[Exercise material Boundary: Start]

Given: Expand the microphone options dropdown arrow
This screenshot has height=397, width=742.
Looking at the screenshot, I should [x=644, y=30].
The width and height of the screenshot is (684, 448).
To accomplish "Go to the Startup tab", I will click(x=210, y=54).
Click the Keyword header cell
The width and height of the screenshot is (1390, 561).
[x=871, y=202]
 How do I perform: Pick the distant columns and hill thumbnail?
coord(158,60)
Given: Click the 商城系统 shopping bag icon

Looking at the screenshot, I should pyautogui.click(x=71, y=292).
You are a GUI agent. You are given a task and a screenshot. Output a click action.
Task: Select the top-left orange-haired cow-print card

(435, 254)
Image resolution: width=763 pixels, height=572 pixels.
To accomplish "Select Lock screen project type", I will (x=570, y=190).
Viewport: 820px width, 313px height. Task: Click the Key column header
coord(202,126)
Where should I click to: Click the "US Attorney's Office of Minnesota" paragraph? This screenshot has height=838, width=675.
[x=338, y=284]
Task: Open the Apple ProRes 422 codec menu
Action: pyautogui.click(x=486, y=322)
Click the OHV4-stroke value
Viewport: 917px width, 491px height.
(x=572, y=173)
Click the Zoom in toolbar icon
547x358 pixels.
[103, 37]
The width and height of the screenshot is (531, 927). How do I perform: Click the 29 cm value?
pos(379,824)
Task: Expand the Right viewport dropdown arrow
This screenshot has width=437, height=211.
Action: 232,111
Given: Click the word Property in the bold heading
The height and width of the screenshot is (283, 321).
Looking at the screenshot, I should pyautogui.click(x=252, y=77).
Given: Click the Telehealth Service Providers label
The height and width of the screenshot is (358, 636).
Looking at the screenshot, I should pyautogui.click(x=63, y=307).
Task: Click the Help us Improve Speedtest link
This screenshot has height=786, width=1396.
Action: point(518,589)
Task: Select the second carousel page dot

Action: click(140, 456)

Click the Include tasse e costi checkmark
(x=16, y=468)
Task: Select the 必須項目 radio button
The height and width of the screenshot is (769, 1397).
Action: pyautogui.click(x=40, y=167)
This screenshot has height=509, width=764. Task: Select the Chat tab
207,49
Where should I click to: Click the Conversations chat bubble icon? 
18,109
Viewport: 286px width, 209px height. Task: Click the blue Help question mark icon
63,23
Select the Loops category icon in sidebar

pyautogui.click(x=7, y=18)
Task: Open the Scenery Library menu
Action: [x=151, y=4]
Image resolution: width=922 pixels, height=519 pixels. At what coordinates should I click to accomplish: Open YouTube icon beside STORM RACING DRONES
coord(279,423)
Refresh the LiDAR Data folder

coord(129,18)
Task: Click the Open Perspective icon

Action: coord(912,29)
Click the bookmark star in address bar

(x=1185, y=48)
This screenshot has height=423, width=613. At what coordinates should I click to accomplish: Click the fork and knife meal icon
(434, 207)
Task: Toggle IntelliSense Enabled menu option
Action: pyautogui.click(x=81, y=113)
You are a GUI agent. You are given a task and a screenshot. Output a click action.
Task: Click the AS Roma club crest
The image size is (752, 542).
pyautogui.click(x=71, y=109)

[Exercise material Boundary: End]

**Required action**
A complete and exact reproduction of the data is needed.

**Response**
Given: Expand the microphone options dropdown arrow
This screenshot has height=397, width=742.
Looking at the screenshot, I should [x=644, y=30].
The width and height of the screenshot is (684, 448).
To accomplish "Go to the Startup tab", I will click(x=210, y=54).
Click the Keyword header cell
The width and height of the screenshot is (1390, 561).
[x=871, y=202]
 How do I perform: Pick the distant columns and hill thumbnail?
coord(158,60)
Given: Click the 商城系统 shopping bag icon

Looking at the screenshot, I should pyautogui.click(x=71, y=292).
You are a GUI agent. You are given a task and a screenshot. Output a click action.
Task: Select the top-left orange-haired cow-print card

(435, 254)
Image resolution: width=763 pixels, height=572 pixels.
To accomplish "Select Lock screen project type", I will (x=570, y=190).
Viewport: 820px width, 313px height. Task: Click the Key column header
coord(202,126)
Where should I click to: Click the "US Attorney's Office of Minnesota" paragraph? This screenshot has height=838, width=675.
[x=338, y=284]
Task: Open the Apple ProRes 422 codec menu
Action: pyautogui.click(x=486, y=322)
Click the OHV4-stroke value
Viewport: 917px width, 491px height.
(x=572, y=173)
Click the Zoom in toolbar icon
547x358 pixels.
[103, 37]
The width and height of the screenshot is (531, 927). How do I perform: Click the 29 cm value?
pos(379,824)
Task: Expand the Right viewport dropdown arrow
This screenshot has width=437, height=211.
Action: 232,111
Given: Click the word Property in the bold heading
The height and width of the screenshot is (283, 321).
Looking at the screenshot, I should pyautogui.click(x=252, y=77).
Given: Click the Telehealth Service Providers label
The height and width of the screenshot is (358, 636).
Looking at the screenshot, I should pyautogui.click(x=63, y=307).
Task: Click the Help us Improve Speedtest link
This screenshot has height=786, width=1396.
Action: point(518,589)
Task: Select the second carousel page dot

Action: click(140, 456)

Click the Include tasse e costi checkmark
(x=16, y=468)
Task: Select the 必須項目 radio button
The height and width of the screenshot is (769, 1397).
Action: pyautogui.click(x=40, y=167)
This screenshot has height=509, width=764. Task: Select the Chat tab
207,49
Where should I click to: Click the Conversations chat bubble icon? 
18,109
Viewport: 286px width, 209px height. Task: Click the blue Help question mark icon
63,23
Select the Loops category icon in sidebar

pyautogui.click(x=7, y=18)
Task: Open the Scenery Library menu
Action: [x=151, y=4]
Image resolution: width=922 pixels, height=519 pixels. At what coordinates should I click to accomplish: Open YouTube icon beside STORM RACING DRONES
coord(279,423)
Refresh the LiDAR Data folder

coord(129,18)
Task: Click the Open Perspective icon

Action: coord(912,29)
Click the bookmark star in address bar

(x=1185, y=48)
This screenshot has height=423, width=613. At what coordinates should I click to accomplish: Click the fork and knife meal icon
(434, 207)
Task: Toggle IntelliSense Enabled menu option
Action: pyautogui.click(x=81, y=113)
You are a GUI agent. You are given a task and a screenshot. Output a click action.
Task: Click the AS Roma club crest
The image size is (752, 542).
pyautogui.click(x=71, y=109)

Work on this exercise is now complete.